Nun hat Herr von und zu G. einen eigenen Kopf, denn Gutsherr ist man nicht nur im eigenen Haus, insbesondere dann nicht, wenn die Mannschaft in B. so jämmerlich ist, dass es keiner Anstrengung bedarf, Erster unter Letzten zu sein. Wirtschaftsminister hat er in zwei Wochen gelernt. Justizminister wäre er sicherlich summa cum laude geworden. Die Tugenden des Adels prädestinieren ihn als Verteidigungsminister. Anders gesagt: der Herr von und zu G. in B. kann für andere Verantwortung tragen, weil er too big to fail geworden ist. Sicherlich klingt es nicht nur ehrenwert, wenn man die Verantwortung für andere trägt. Es ist auch viel einfacher, sich für andere verantwortlich zu zeigen, insbesondere dann, wenn man sie gar nicht kennt?
-*-*-
Schreiben Sie den Abschnitt des Textauszugs, der mit „Nun hat Herr“ beginnt und mit „gar nicht kennt?“ schließt, erneut ab und ersetzen Sie darin „Verteidigungsminister“ durch „Innenminister“.

GESPEICHERTE DATEN:
-*-*-
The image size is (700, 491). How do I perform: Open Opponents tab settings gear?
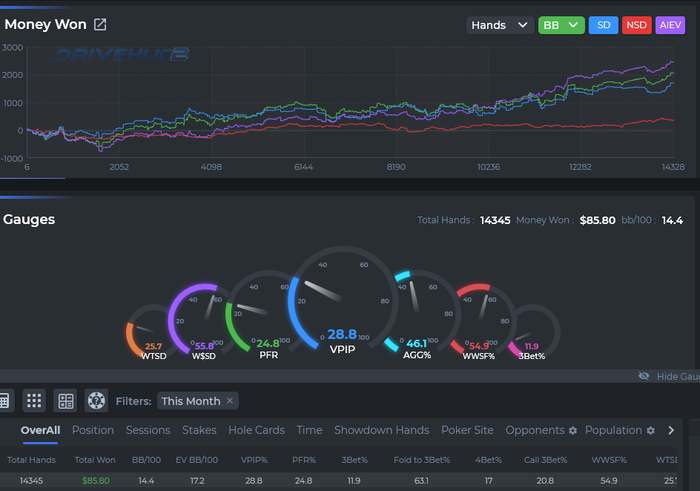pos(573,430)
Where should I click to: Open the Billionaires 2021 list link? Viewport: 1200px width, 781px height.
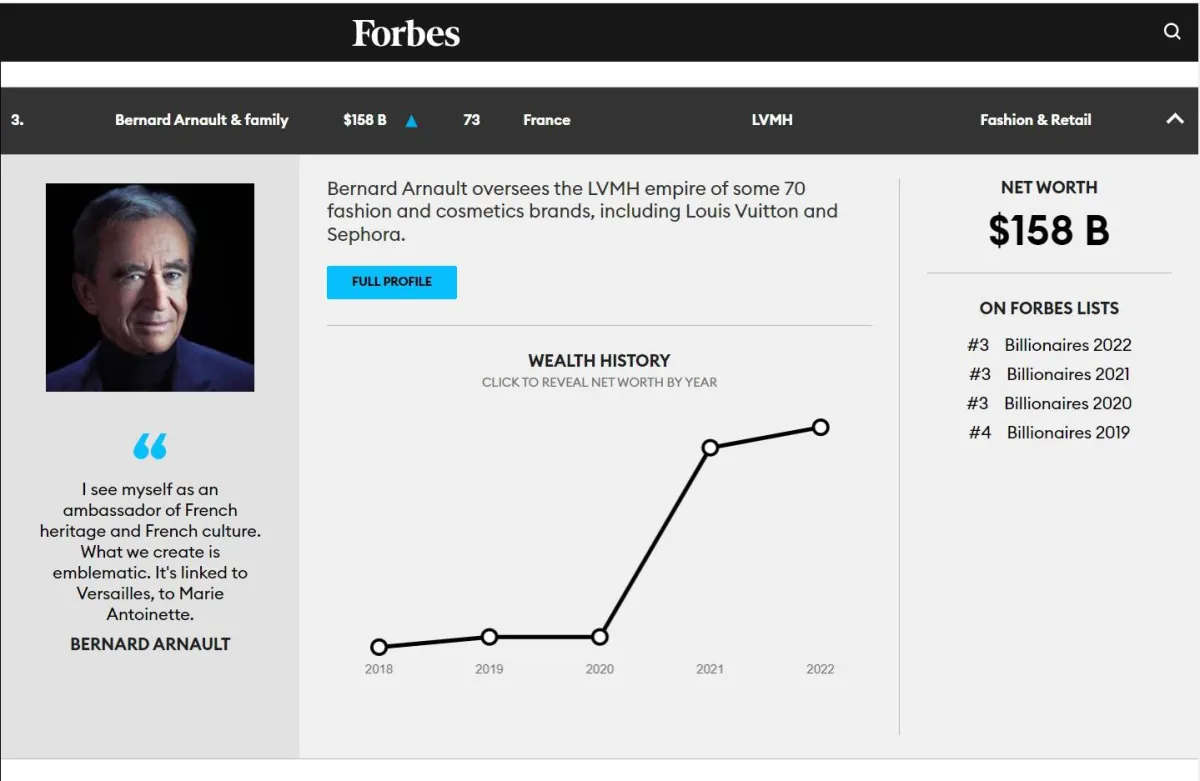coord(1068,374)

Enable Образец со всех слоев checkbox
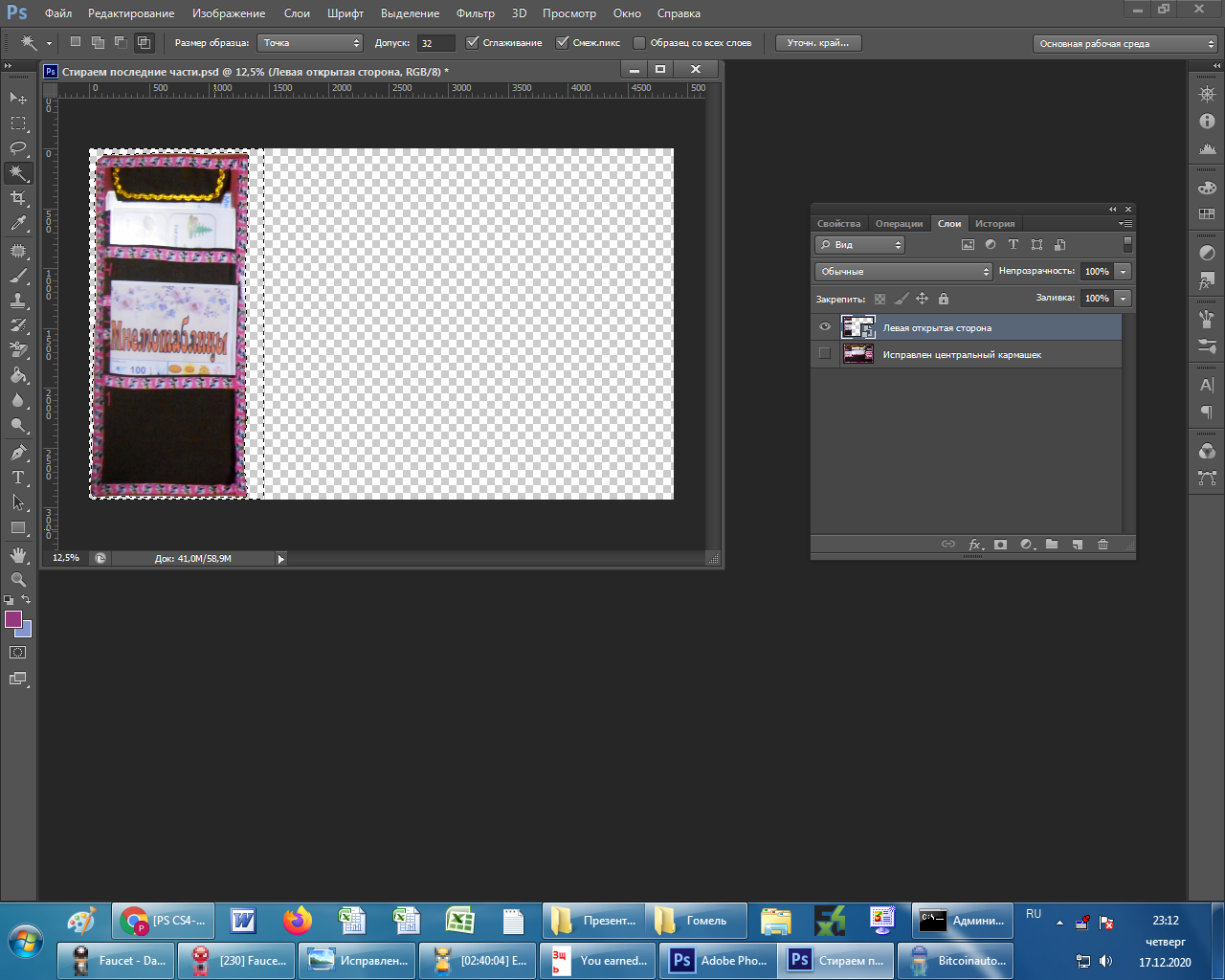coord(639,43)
-*-*-
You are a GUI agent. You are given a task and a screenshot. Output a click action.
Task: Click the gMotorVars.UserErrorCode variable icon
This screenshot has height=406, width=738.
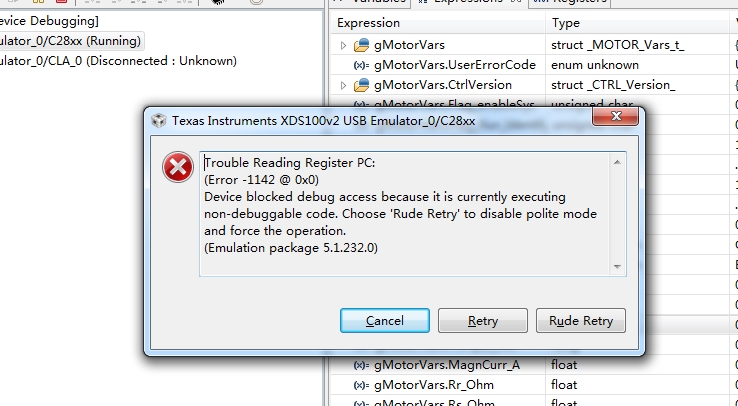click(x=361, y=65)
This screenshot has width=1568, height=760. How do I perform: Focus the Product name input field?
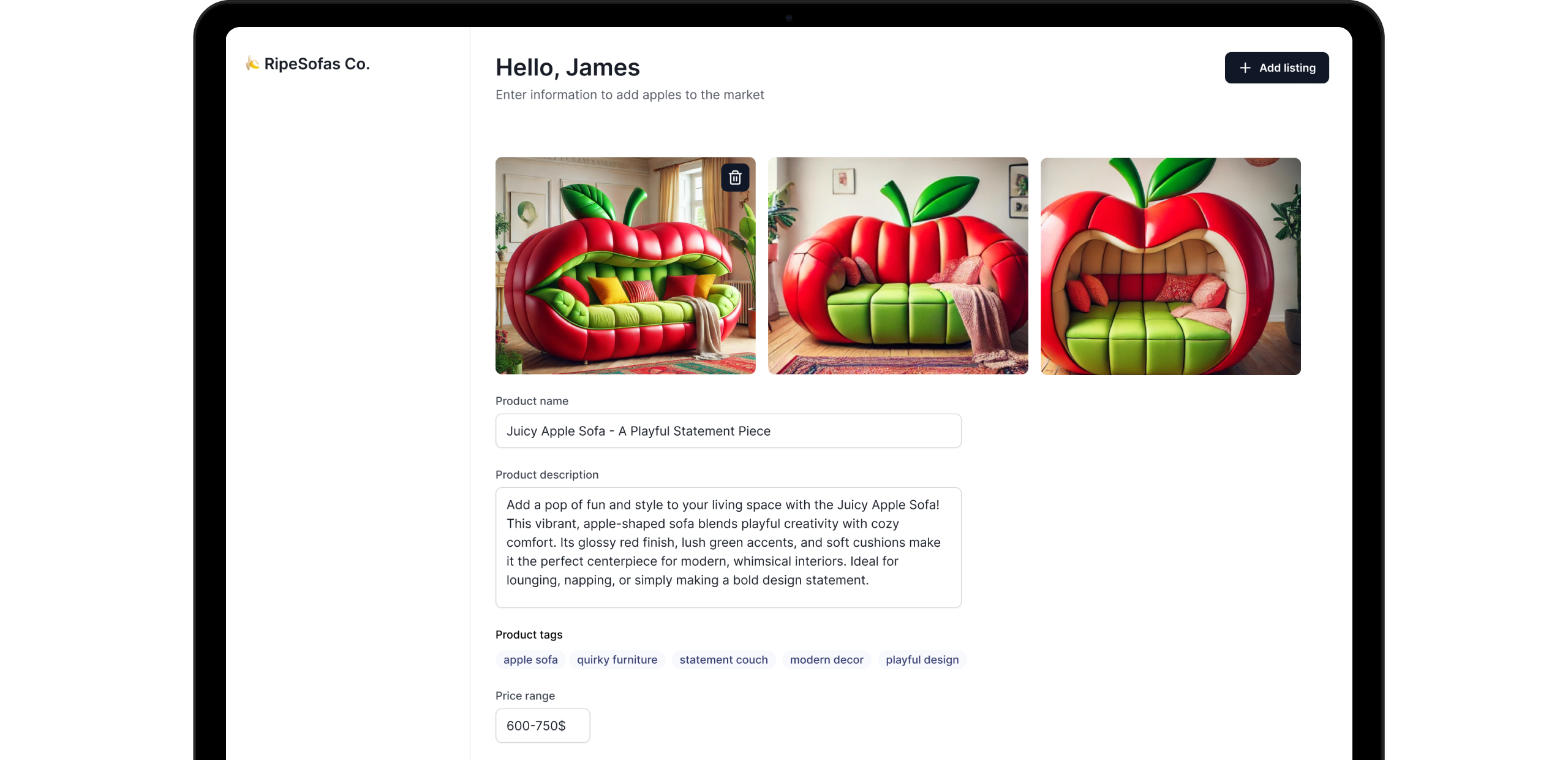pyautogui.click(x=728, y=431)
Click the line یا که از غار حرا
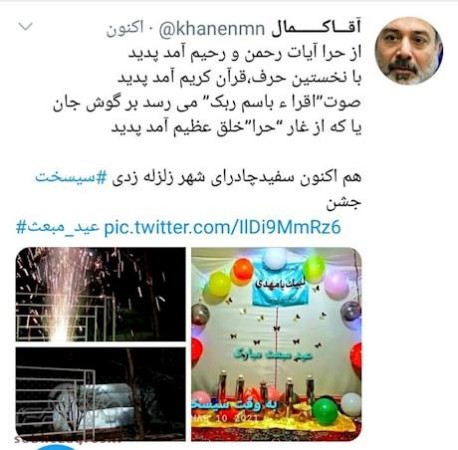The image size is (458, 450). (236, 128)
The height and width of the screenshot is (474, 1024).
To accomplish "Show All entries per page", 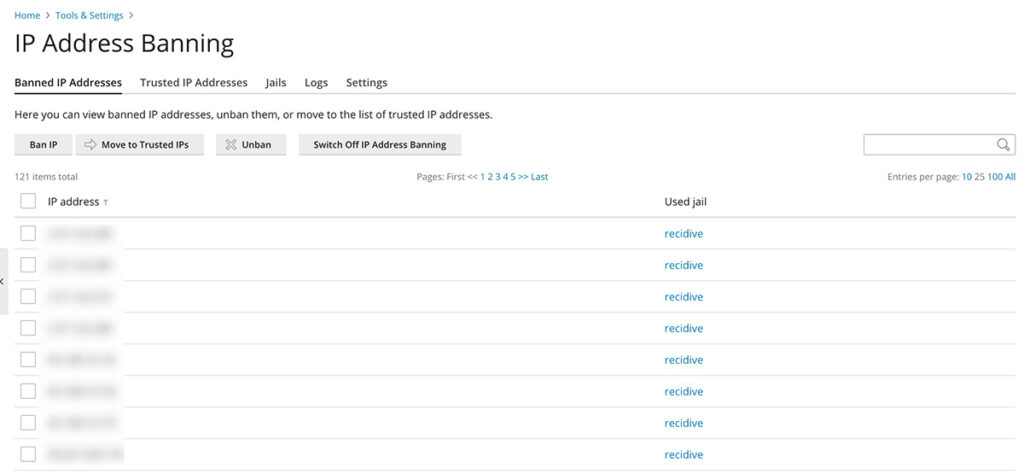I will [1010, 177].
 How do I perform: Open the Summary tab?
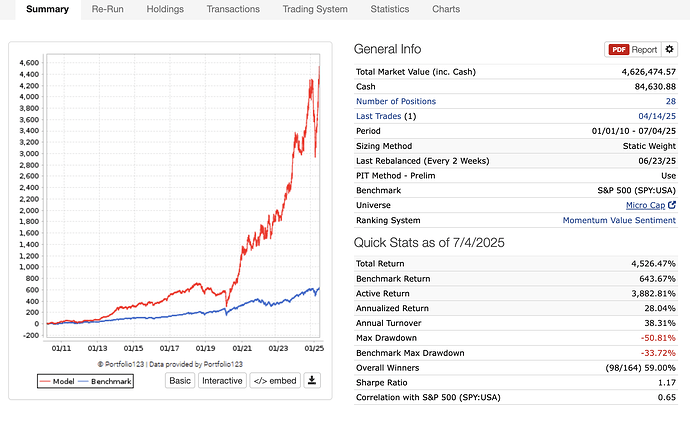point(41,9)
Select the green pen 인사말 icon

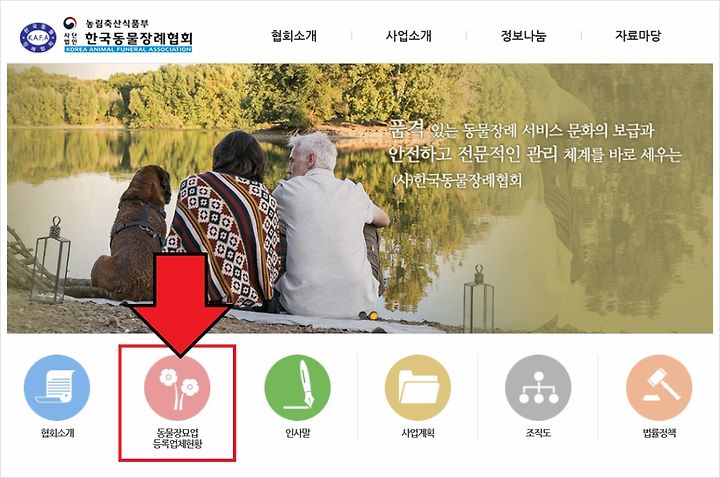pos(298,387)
-*-*-
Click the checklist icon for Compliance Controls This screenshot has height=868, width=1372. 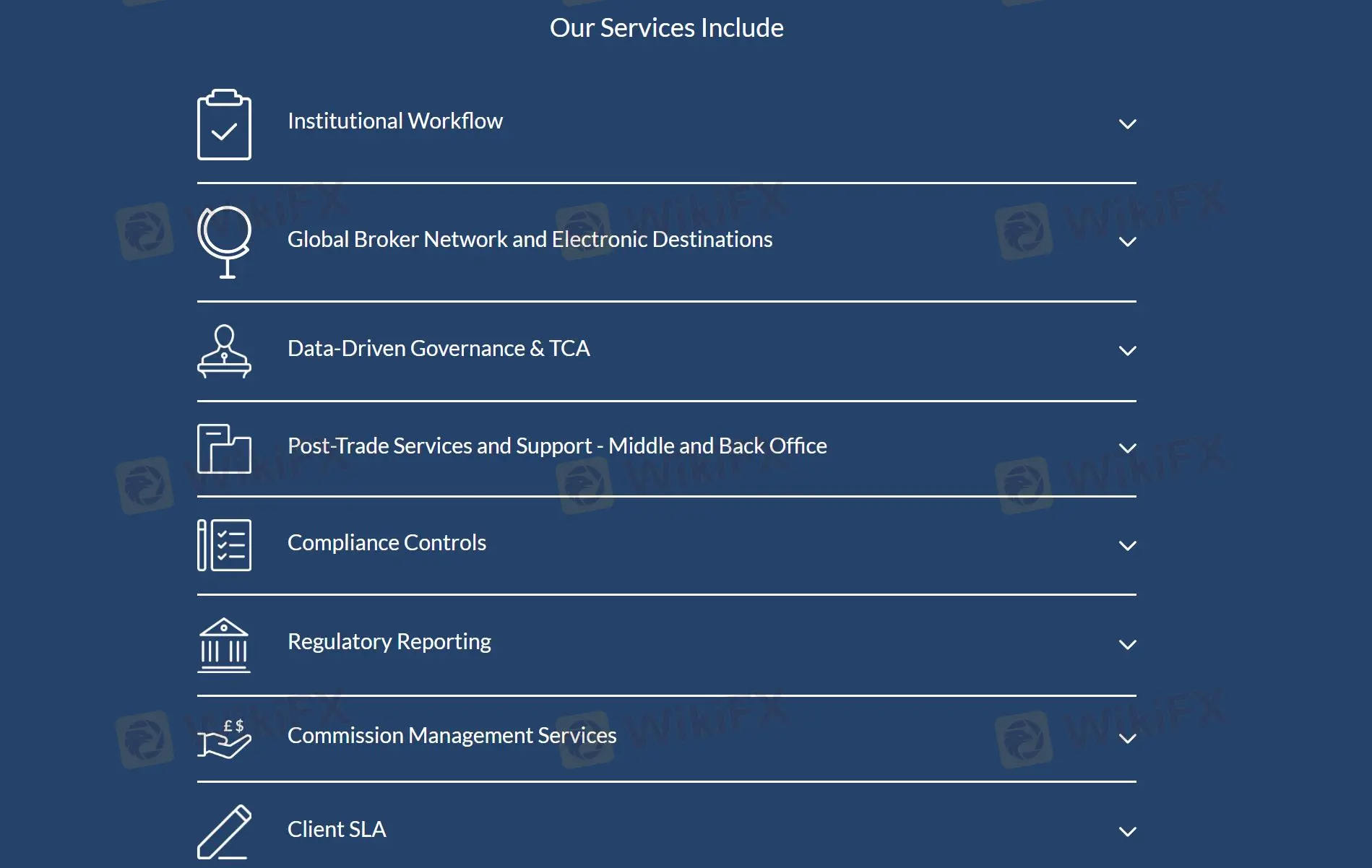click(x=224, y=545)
-*-*-
ANTWORT:
Nun hat Herr von und zu G. einen eigenen Kopf, denn Gutsherr ist man nicht nur im eigenen Haus, insbesondere dann nicht, wenn die Mannschaft in B. so jämmerlich ist, dass es keiner Anstrengung bedarf, Erster unter Letzten zu sein. Wirtschaftsminister hat er in zwei Wochen gelernt. Justizminister wäre er sicherlich summa cum laude geworden. Die Tugenden des Adels prädestinieren ihn als Innenminister. Anders gesagt: der Herr von und zu G. in B. kann für andere Verantwortung tragen, weil er too big to fail geworden ist. Sicherlich klingt es nicht nur ehrenwert, wenn man die Verantwortung für andere trägt. Es ist auch viel einfacher, sich für andere verantwortlich zu zeigen, insbesondere dann, wenn man sie gar nicht kennt?